A chart posted Tuesday shows just how little wind and solar energy China will use despite its pledge to President Barack Obama to peak its carbon dioxide (CO2) emissions in the next 14 years.
A UK-based global warming researcher posted the chart showing China plans to triple wind power capacity and greatly expand solar power by 2030 to comply with the pledge. This amount of new energy, however, pales in comparison to the amount of electricity the country plans to get from coal. Of the 2,400 coal-fired power plants under construction or being planned around the world, 1,171 will be built in China. This rapid growth of coal power overseas means that, mathematically, Chinese CO2 emissions are unlikely to stop rising.

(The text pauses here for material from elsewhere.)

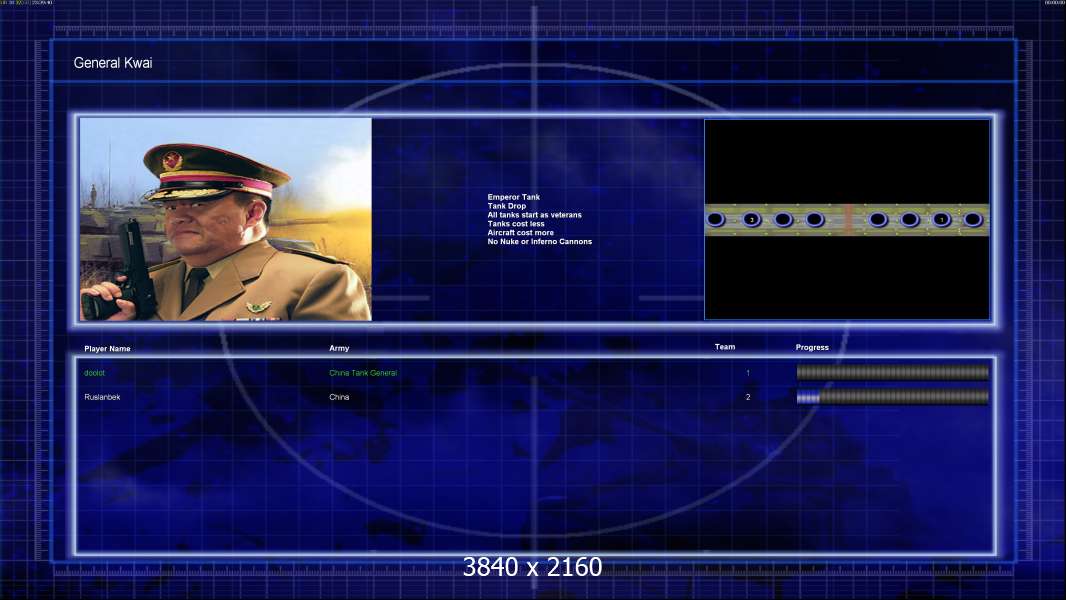Image resolution: width=1066 pixels, height=600 pixels.
Task: Click the Army column header
Action: 339,348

China has pledged since 2014 to stop its CO2 emissions from rising by 2030 and then to get the emissions to gradually fall. The country reiterated that promise last June. China’s pledge made it much easier for Obama to secure the United Nations Framework Convention On Climate Change in Paris last December. Despite the pledge, China continues to build numerous new coal power plants, which would make their promise effectively impossible to keep.
Consumption of coal in China has already grown by a factor of three from 2000 to 2013. The country consumes approximately half of all coal used worldwide and gets roughly 66 percent of its electricity from coal, according to the Energy Information Administration.